* **To do**
Could you transcribe every entry exactly, leaving nothing out?

[Saved data entries]
* * * *

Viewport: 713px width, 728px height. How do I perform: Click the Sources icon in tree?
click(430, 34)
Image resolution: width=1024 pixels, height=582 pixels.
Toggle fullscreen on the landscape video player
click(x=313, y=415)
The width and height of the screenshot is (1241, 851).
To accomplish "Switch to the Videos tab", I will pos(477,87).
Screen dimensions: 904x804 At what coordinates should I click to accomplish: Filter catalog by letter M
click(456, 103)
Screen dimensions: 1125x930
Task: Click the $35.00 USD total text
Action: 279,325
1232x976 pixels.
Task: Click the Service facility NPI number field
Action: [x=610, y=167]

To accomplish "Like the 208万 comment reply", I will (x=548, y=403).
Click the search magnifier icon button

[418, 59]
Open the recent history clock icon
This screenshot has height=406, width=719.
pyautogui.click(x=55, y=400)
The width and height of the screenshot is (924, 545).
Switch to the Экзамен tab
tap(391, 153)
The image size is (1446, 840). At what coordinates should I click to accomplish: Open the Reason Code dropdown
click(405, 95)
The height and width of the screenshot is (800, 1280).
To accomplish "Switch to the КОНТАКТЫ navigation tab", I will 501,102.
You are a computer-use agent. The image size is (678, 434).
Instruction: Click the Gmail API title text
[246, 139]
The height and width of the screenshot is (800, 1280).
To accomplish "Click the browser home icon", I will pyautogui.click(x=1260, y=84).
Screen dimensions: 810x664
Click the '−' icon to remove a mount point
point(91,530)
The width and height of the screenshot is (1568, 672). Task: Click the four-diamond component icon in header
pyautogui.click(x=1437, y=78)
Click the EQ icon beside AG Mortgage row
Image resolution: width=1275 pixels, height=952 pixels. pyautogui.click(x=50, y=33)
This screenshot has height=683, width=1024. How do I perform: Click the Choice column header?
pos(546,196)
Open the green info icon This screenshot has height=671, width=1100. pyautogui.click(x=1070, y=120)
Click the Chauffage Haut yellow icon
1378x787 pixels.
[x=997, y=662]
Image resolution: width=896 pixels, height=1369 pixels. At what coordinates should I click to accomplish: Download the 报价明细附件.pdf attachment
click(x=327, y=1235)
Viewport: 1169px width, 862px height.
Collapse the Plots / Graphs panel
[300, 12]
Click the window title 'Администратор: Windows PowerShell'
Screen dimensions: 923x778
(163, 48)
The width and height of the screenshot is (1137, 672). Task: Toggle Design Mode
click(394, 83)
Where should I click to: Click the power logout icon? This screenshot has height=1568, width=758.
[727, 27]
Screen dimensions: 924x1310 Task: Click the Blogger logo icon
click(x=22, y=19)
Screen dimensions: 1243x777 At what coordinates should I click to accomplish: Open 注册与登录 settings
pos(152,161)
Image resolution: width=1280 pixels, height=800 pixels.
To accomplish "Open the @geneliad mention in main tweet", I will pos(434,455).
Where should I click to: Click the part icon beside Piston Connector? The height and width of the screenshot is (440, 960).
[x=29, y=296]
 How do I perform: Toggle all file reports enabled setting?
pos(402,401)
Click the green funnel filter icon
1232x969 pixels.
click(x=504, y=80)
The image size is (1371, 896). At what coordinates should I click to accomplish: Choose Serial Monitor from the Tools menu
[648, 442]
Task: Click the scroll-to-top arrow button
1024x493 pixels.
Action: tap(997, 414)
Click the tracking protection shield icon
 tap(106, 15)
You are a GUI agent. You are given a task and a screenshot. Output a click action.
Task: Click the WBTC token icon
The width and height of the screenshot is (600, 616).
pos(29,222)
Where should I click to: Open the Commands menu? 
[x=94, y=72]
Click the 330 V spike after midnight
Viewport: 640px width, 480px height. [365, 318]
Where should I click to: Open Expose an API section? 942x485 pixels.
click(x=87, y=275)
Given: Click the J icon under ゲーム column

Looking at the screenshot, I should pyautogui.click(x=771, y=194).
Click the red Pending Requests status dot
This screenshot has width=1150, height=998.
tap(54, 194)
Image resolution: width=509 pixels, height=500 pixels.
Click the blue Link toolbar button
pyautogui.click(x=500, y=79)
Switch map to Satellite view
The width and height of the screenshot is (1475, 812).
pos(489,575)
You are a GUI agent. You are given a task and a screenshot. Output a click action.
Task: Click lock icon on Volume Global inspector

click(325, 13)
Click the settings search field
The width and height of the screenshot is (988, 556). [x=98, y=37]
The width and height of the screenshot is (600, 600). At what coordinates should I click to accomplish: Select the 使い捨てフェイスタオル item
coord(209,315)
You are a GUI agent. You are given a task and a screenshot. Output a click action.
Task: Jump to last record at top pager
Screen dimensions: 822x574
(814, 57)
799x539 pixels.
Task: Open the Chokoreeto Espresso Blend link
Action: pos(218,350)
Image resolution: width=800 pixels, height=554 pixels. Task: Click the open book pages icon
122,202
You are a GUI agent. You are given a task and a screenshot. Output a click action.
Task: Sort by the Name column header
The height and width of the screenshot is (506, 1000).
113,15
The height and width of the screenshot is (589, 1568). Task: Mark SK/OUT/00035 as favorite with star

* * * *

* **Expected answer**
Viewport: 713px width, 728px height. How do I perform: Click the Sources icon in tree?
click(430, 34)
Image resolution: width=1024 pixels, height=582 pixels.
Toggle fullscreen on the landscape video player
click(x=313, y=415)
The width and height of the screenshot is (1241, 851).
To accomplish "Switch to the Videos tab", I will pos(477,87).
Screen dimensions: 904x804 At what coordinates should I click to accomplish: Filter catalog by letter M
click(456, 103)
Screen dimensions: 1125x930
Task: Click the $35.00 USD total text
Action: 279,325
1232x976 pixels.
Task: Click the Service facility NPI number field
Action: [x=610, y=167]

To accomplish "Like the 208万 comment reply", I will (x=548, y=403).
Click the search magnifier icon button

[418, 59]
Open the recent history clock icon
This screenshot has height=406, width=719.
pyautogui.click(x=55, y=400)
The width and height of the screenshot is (924, 545).
Switch to the Экзамен tab
tap(391, 153)
The image size is (1446, 840). At what coordinates should I click to accomplish: Open the Reason Code dropdown
click(405, 95)
The height and width of the screenshot is (800, 1280).
To accomplish "Switch to the КОНТАКТЫ navigation tab", I will 501,102.
You are a computer-use agent. The image size is (678, 434).
Instruction: Click the Gmail API title text
[246, 139]
The height and width of the screenshot is (800, 1280).
To accomplish "Click the browser home icon", I will pyautogui.click(x=1260, y=84).
Screen dimensions: 810x664
Click the '−' icon to remove a mount point
point(91,530)
The width and height of the screenshot is (1568, 672). Task: Click the four-diamond component icon in header
pyautogui.click(x=1437, y=78)
Click the EQ icon beside AG Mortgage row
Image resolution: width=1275 pixels, height=952 pixels. pyautogui.click(x=50, y=33)
This screenshot has height=683, width=1024. How do I perform: Click the Choice column header?
pos(546,196)
Open the green info icon This screenshot has height=671, width=1100. pyautogui.click(x=1070, y=120)
Click the Chauffage Haut yellow icon
1378x787 pixels.
[x=997, y=662]
Image resolution: width=896 pixels, height=1369 pixels. At what coordinates should I click to accomplish: Download the 报价明细附件.pdf attachment
click(x=327, y=1235)
Viewport: 1169px width, 862px height.
Collapse the Plots / Graphs panel
[300, 12]
Click the window title 'Администратор: Windows PowerShell'
Screen dimensions: 923x778
(163, 48)
The width and height of the screenshot is (1137, 672). Task: Toggle Design Mode
click(394, 83)
Where should I click to: Click the power logout icon? This screenshot has height=1568, width=758.
[727, 27]
Screen dimensions: 924x1310 Task: Click the Blogger logo icon
click(x=22, y=19)
Screen dimensions: 1243x777 At what coordinates should I click to accomplish: Open 注册与登录 settings
pos(152,161)
Image resolution: width=1280 pixels, height=800 pixels.
To accomplish "Open the @geneliad mention in main tweet", I will pos(434,455).
Where should I click to: Click the part icon beside Piston Connector? The height and width of the screenshot is (440, 960).
[x=29, y=296]
 How do I perform: Toggle all file reports enabled setting?
pos(402,401)
Click the green funnel filter icon
1232x969 pixels.
click(x=504, y=80)
The image size is (1371, 896). At what coordinates should I click to accomplish: Choose Serial Monitor from the Tools menu
[648, 442]
Task: Click the scroll-to-top arrow button
1024x493 pixels.
Action: tap(997, 414)
Click the tracking protection shield icon
 tap(106, 15)
You are a GUI agent. You are given a task and a screenshot. Output a click action.
Task: Click the WBTC token icon
The width and height of the screenshot is (600, 616).
pos(29,222)
Where should I click to: Open the Commands menu? 
[x=94, y=72]
Click the 330 V spike after midnight
Viewport: 640px width, 480px height. [365, 318]
Where should I click to: Open Expose an API section? 942x485 pixels.
click(x=87, y=275)
Given: Click the J icon under ゲーム column

Looking at the screenshot, I should pyautogui.click(x=771, y=194).
Click the red Pending Requests status dot
This screenshot has width=1150, height=998.
tap(54, 194)
Image resolution: width=509 pixels, height=500 pixels.
Click the blue Link toolbar button
pyautogui.click(x=500, y=79)
Switch map to Satellite view
The width and height of the screenshot is (1475, 812).
pos(489,575)
You are a GUI agent. You are given a task and a screenshot. Output a click action.
Task: Click lock icon on Volume Global inspector

click(325, 13)
Click the settings search field
The width and height of the screenshot is (988, 556). [x=98, y=37]
The width and height of the screenshot is (600, 600). At what coordinates should I click to accomplish: Select the 使い捨てフェイスタオル item
coord(209,315)
You are a GUI agent. You are given a task and a screenshot. Output a click action.
Task: Jump to last record at top pager
Screen dimensions: 822x574
(814, 57)
799x539 pixels.
Task: Open the Chokoreeto Espresso Blend link
Action: pos(218,350)
Image resolution: width=800 pixels, height=554 pixels. Task: Click the open book pages icon
122,202
You are a GUI agent. You are given a task and a screenshot. Output a click action.
Task: Sort by the Name column header
The height and width of the screenshot is (506, 1000).
113,15
The height and width of the screenshot is (589, 1568). Task: Mark SK/OUT/00035 as favorite with star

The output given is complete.